イエスさまが十字架の上で語られた言葉、「わたしの霊をあなたの御手にゆだねます」は、詩篇31編から来ています。
詩篇31編の詩人は、神さまに身を避けながら、「私が決して恥を見ないようにしてください」と訴えています。詩人は、敵対する人々や「隣人」と呼べるような人々から、辱しめを受けていました。それでも、神さまを信頼して、神さまに助けを求めているのです。

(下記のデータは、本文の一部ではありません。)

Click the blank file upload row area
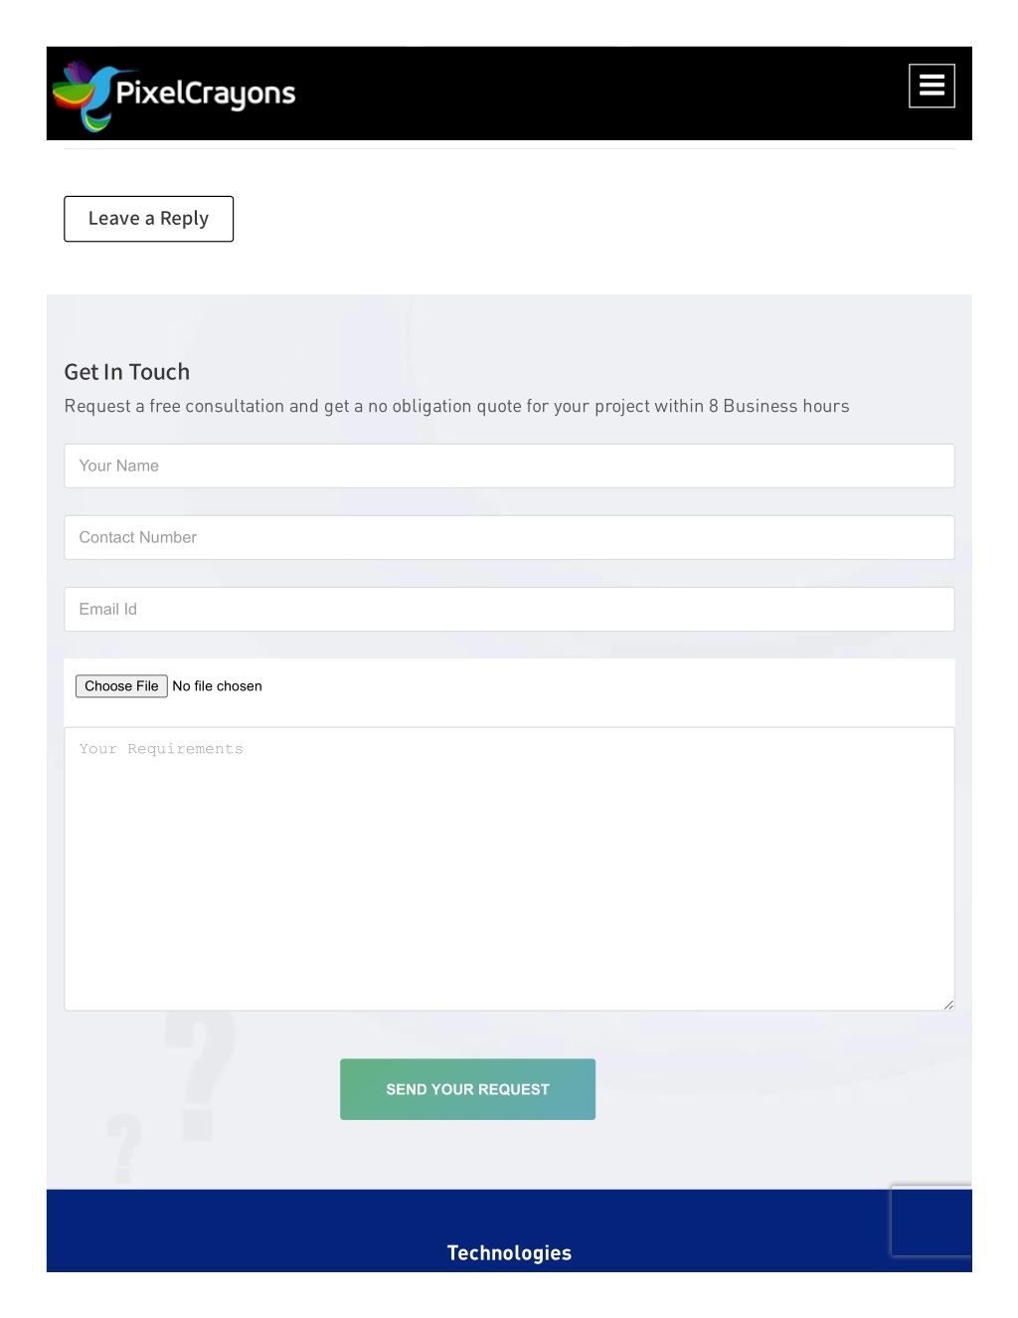The height and width of the screenshot is (1318, 1018). point(606,692)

そんな詩人の告白が印象的です。「あなたは私の悩みをご覧になり/ 私のたましいの苦しみをご存じです」。詩人にとって、神さまは誰よりも自分のことをよく見ていてくださり、自分の悩み苦しみを理解していてくださる方でした。
多くの人びと、親しかったはずの人びとからも辱しめられている詩人の姿は、十字架にかかられたイエスさまと重なってきます。他でもなく、十字架にかかられたイエスさまこそが、ありとあらゆる辱しめを受けられた方です。だからこそ、私たちの経験するどのような悩みも知っていてくださいます。私たちのたましいの苦しみを知っていてくださいます。そして、イエスさまが十字架の苦しみを受けてくださったのは、私たちを愛していてくださるからに他なりません。
十字架にかかってくださった主イエスさまは、よみがえって、いつも私たちの悩みをご覧になっていてくださいます。そして、ともにいてくださいます。